*** Begin section ***
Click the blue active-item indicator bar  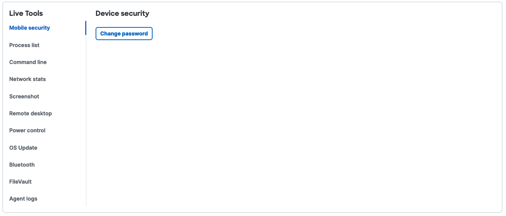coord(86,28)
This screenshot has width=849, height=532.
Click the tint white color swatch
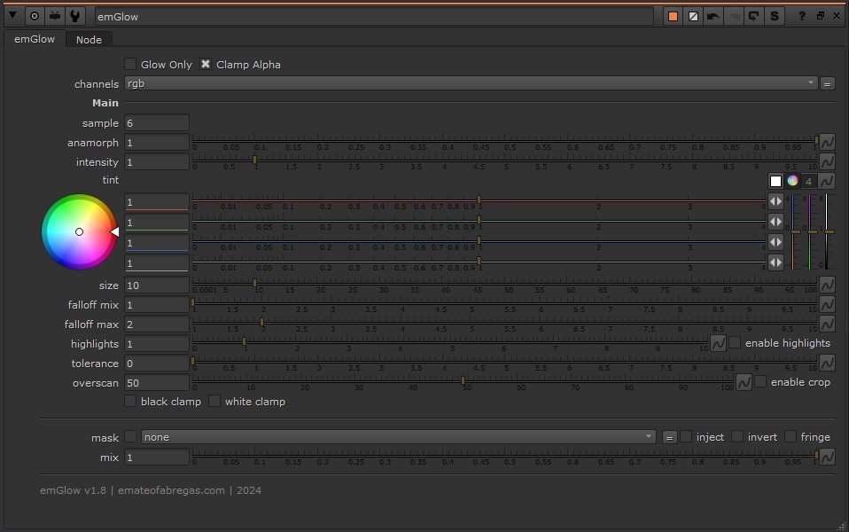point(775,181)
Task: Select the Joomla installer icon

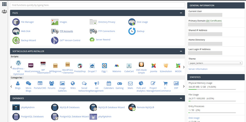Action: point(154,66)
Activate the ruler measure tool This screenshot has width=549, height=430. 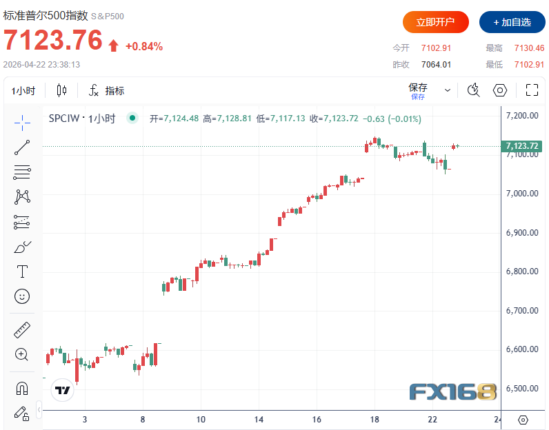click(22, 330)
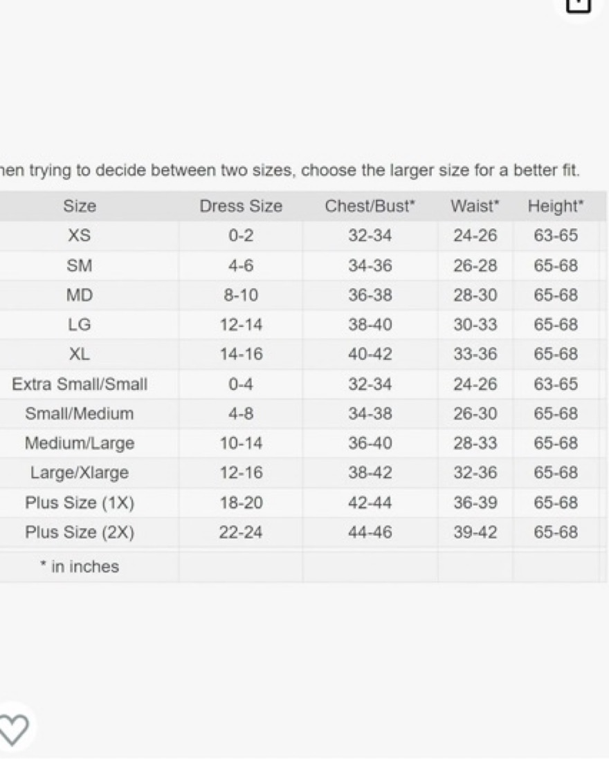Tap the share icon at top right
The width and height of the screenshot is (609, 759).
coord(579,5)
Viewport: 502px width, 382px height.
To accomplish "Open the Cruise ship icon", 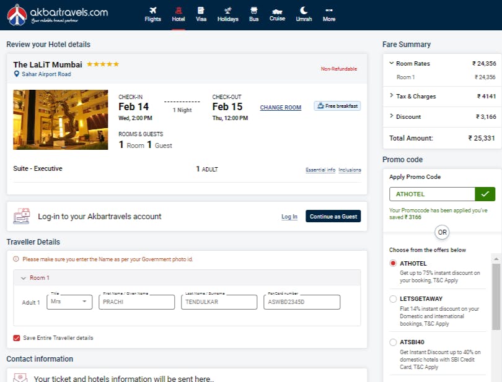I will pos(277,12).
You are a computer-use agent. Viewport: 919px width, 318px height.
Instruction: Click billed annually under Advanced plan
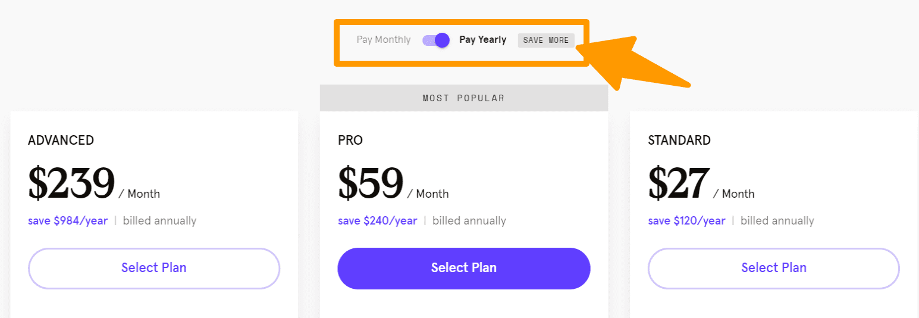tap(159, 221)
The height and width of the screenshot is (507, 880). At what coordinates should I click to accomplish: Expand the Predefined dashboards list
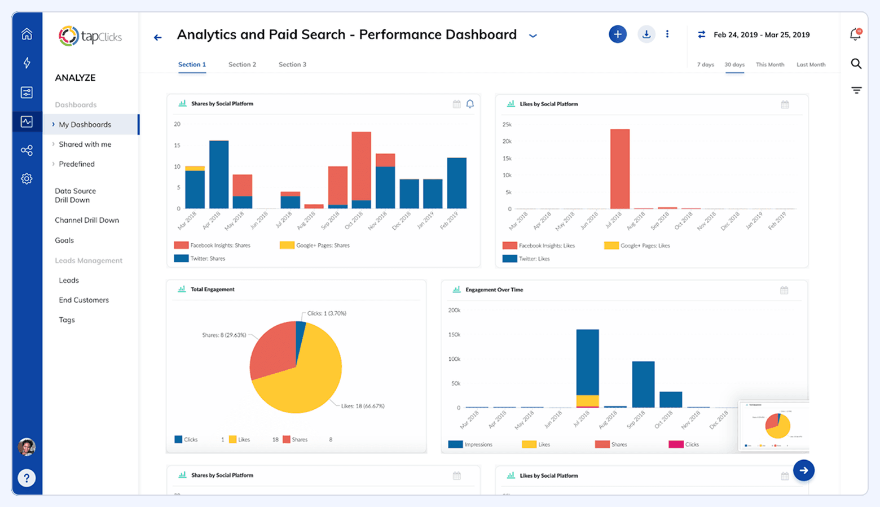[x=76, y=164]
*** End section ***
*** Begin section ***
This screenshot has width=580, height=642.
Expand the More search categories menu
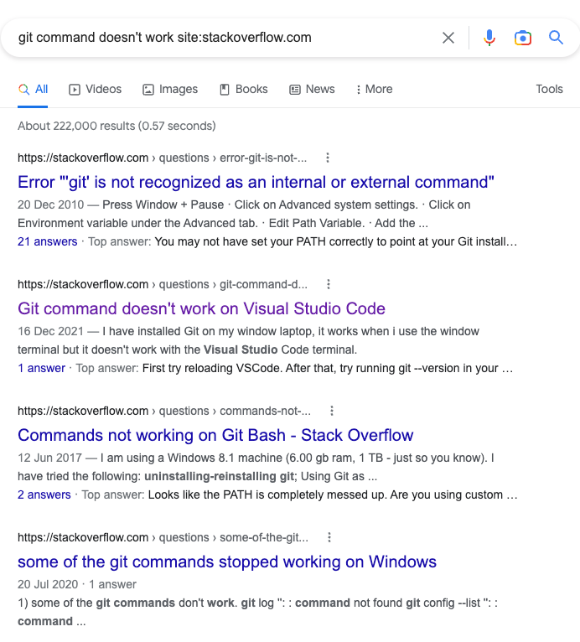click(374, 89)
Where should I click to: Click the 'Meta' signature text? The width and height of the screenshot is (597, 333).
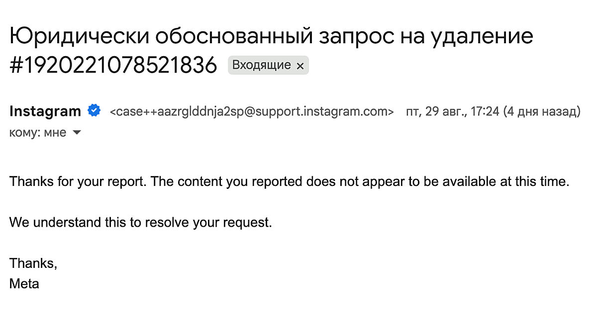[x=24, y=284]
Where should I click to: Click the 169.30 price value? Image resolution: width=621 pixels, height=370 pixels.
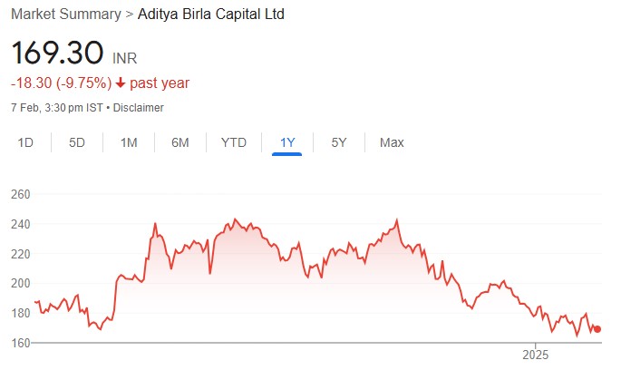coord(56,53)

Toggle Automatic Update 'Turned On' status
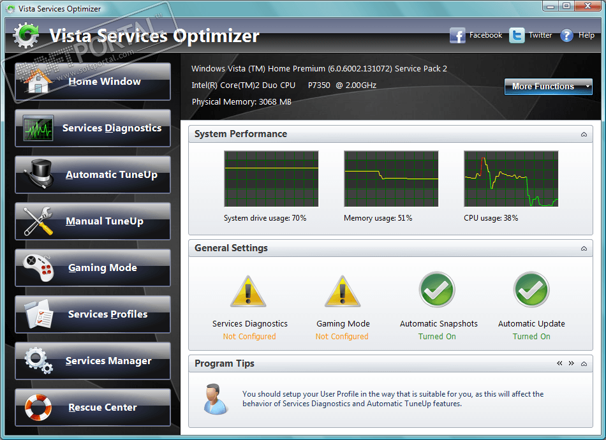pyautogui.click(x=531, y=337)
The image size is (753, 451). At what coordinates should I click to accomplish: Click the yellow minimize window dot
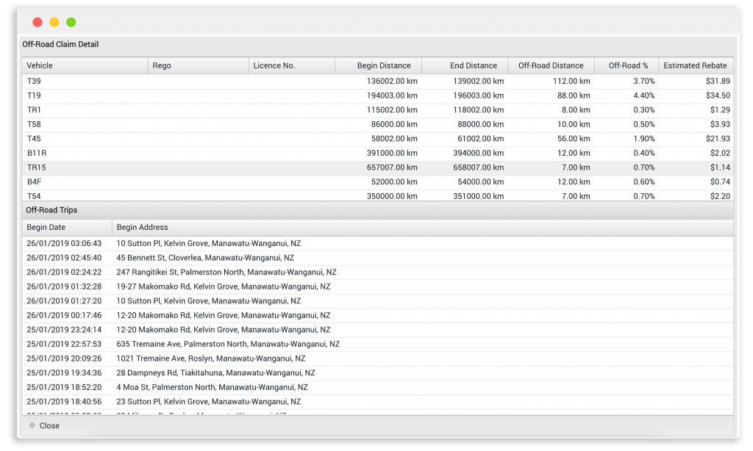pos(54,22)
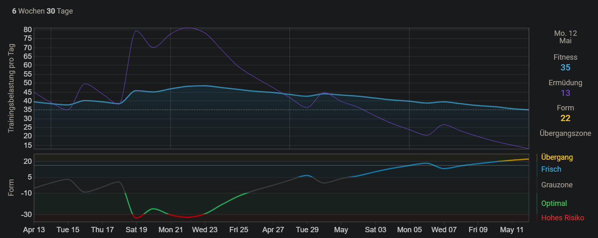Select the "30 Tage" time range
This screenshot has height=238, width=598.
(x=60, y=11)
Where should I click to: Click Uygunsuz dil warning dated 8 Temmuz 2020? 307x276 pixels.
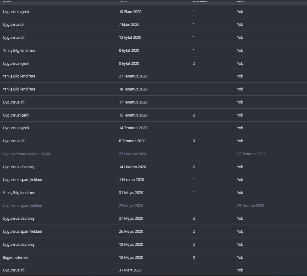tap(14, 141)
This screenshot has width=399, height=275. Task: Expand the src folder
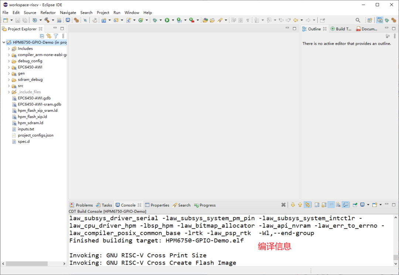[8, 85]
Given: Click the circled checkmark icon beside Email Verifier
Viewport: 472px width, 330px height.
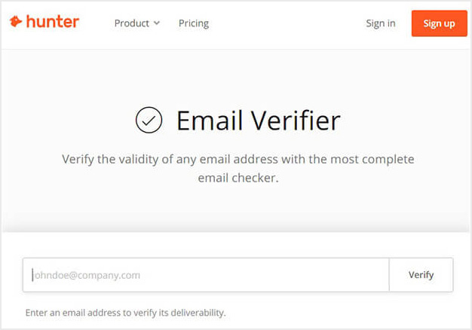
*** End section ***
Although pictures appear among the records above, write out exactly only the lines from the one that has "The image size" through the one that has "Viewport: 472px width, 330px height.", and leave the pictures out.

**SOLUTION FOR THIS PROBLEM**
The image size is (753, 451). At what coordinates should I click to accomplish: Click the yellow minimize window dot
pos(54,22)
Select the "30 Tage" time range
This screenshot has height=238, width=598.
(x=60, y=11)
Where should I click to: Click Uygunsuz dil warning dated 8 Temmuz 2020? 307x276 pixels.
tap(14, 141)
This screenshot has width=399, height=275. Task: Expand the src folder
[8, 85]
Given: Click the circled checkmark icon beside Email Verifier
Viewport: 472px width, 330px height.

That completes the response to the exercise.